Sunniva and Æthelred were then shown out a much shorter route through the shanty to find themselves on the edge of the pasture between the pageant and the town. The moon was nearly up when they separated, but Suniva stopped him with a hand on his shoulder telling him to keep her secret and they would both have what they wanted, his nod was the only answer she ever got, but it was enough. By the time the moon shown full on Sunniva, Æthelred was long gone, and just as well for he wouldn't have enjoyed hearing her sinews stretching and bones cracking or her screams at the pain not unlike child birth, but far from holy.
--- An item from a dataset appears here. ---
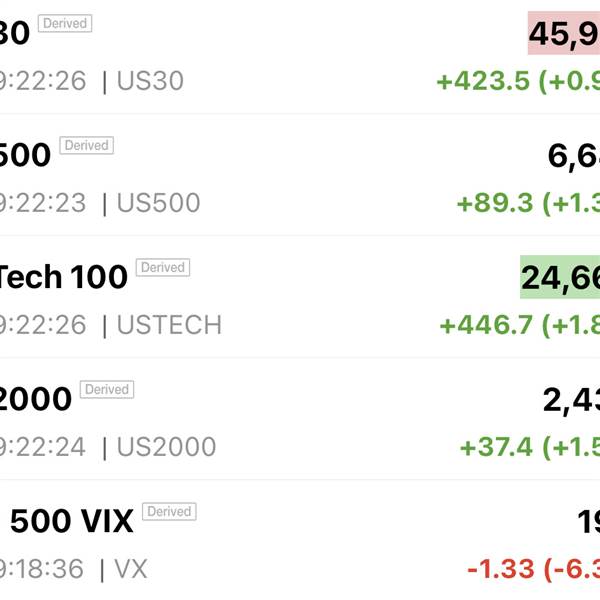Click the +446.7 change value
This screenshot has width=600, height=600.
484,325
Over the next few nights Sunniva punished each of her former friends for refusing to expose the vile monk for pervert he was with terror and death. She told herself it was justice, but really she enjoyed being the one with power taking what she wanted from those without. At the last when she came for Frater Eadweard in the church, her husband Eadwulf, Æthelred and Godiva, along with the village folk and pageanteers were present for her victory. She could have killed the monk and devoured him whole, but instead she gave him her poisonous bite that he might go mad slowly rather than offer him the ease of a quick death. It was a decision that would haunt her for years to come, for Frater Eadweard fled to the pageant for safety and healing.
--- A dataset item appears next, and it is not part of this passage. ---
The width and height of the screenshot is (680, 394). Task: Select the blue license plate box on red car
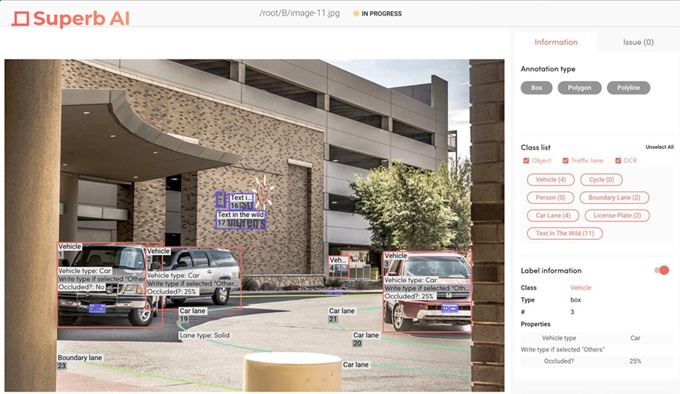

In the months that followed, she discovered several important things about her new life. That which she had truly bartered away to Nabil ibn Saqr that night had been her marriage, for Eadwulf grew cold and unloving to her and loneliness was the price for her vengeance. This made the discover of her pregnancy particularly painful and then Eadwulf became a vargr, cursed as much as she, but undead, a terrible father for a living child. Worst of all these things was the discovery of another wolf-killer among the pageant-folk. For she began to find the bodies of young women wherever the pageant would go, torn and shredded as if by a wolf. Then one night in Verona she came upon the killer, a giant black wolf as large as she and they fought, but neither was stronger and both fled in different directions, but the next morning after the full moon, Brother Eadweard smiled at her and she knew he too had made a deal with Nabil ibn Saqr. And their rivalry continues still to this night.

Relationship with Rambert: Sunniva's relationship with Rambert is chilly, due mostly to the fact that she can sense his vargr (vampire) nature and because she still hungers for her husband's lost love.

Recent Events: A year ago, Sunniva went to Rome to confess her pregnancy to Eadwulf (Volberk) and seek his aid in protecting their child. While still chilly of disposition, he agreed to help her, giving her a house of her own on the outskirts of the city and servants to ease her life. After their son's birth, she called him Hákon Eadwulfsson, she returned to the pageant leaving the boy in the hands of Eadwulf's Norse servants. Sunniva now regrets that decision but could not be apart from the pageant for any longer and the pageant is not a place for children.